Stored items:

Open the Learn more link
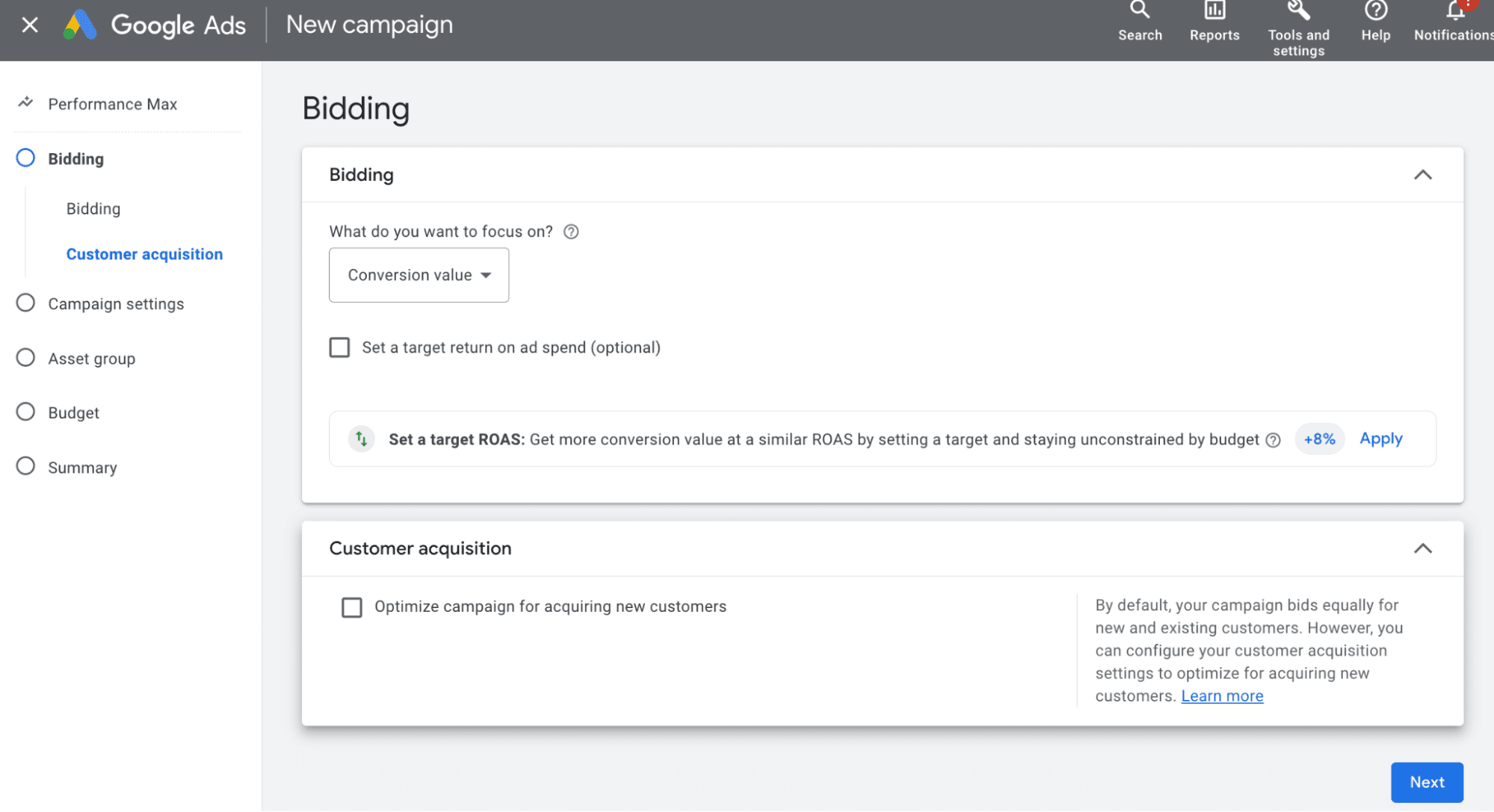This screenshot has height=812, width=1494. [1221, 696]
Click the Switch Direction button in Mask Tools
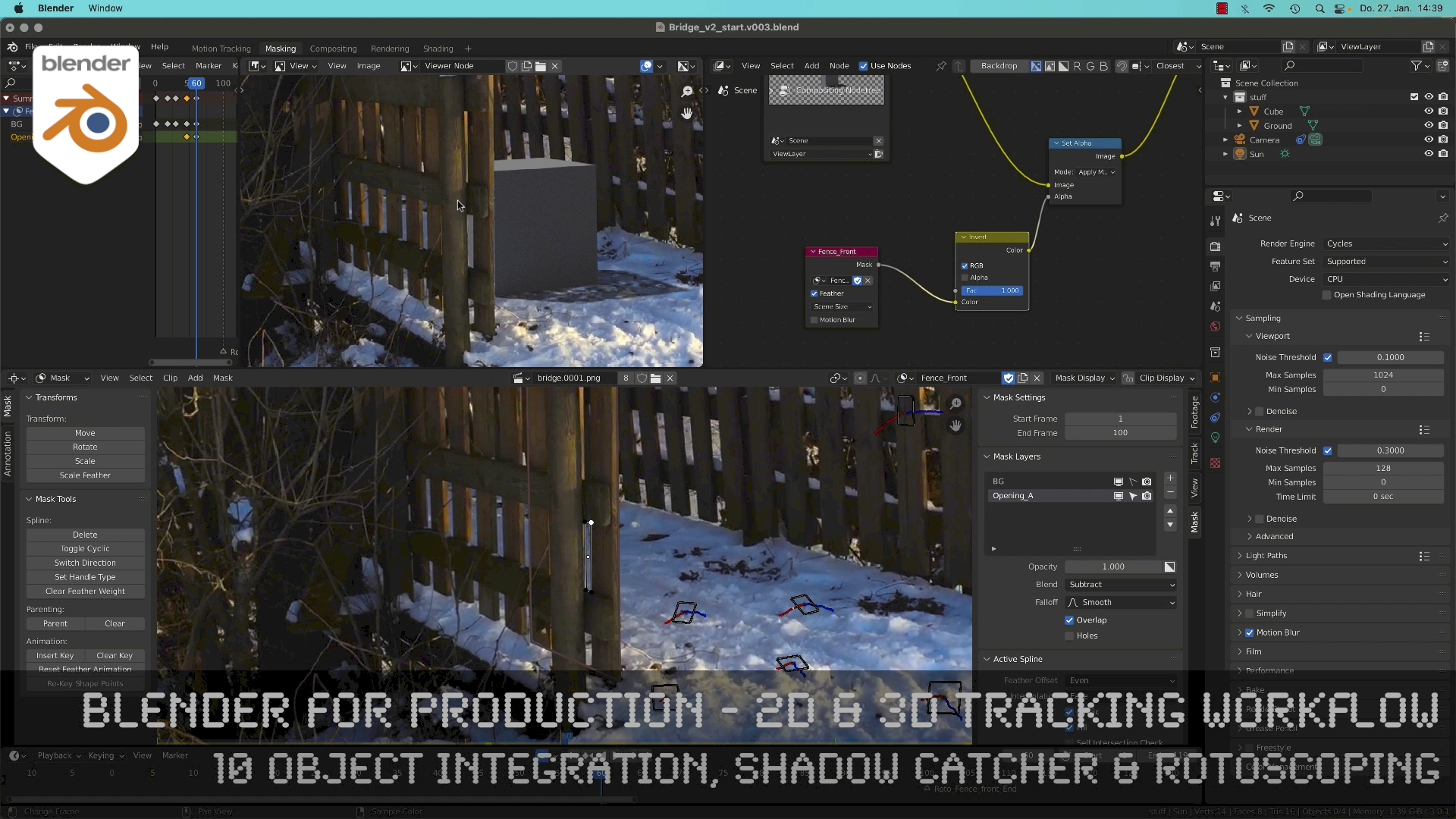 pyautogui.click(x=85, y=563)
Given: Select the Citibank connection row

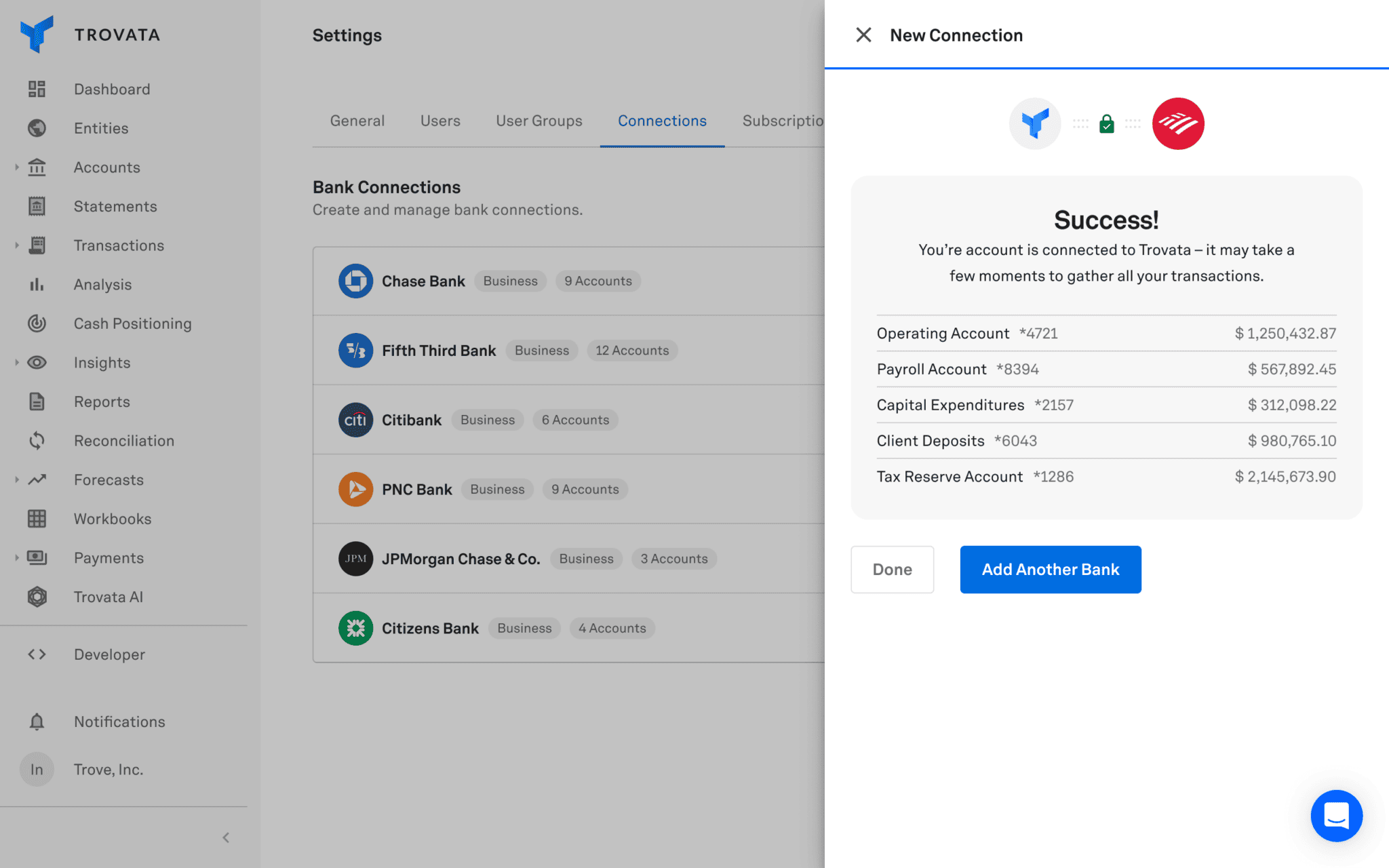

## DIRECTIONS FOR THIS TASK:
An exact reproduction of the data is required, with pictures excluded.

## ANSWER BELOW:
Open the Learn more link
This screenshot has height=812, width=1494. [1221, 696]
Click the Switch Direction button in Mask Tools
 pyautogui.click(x=85, y=563)
Given: Select the Citibank connection row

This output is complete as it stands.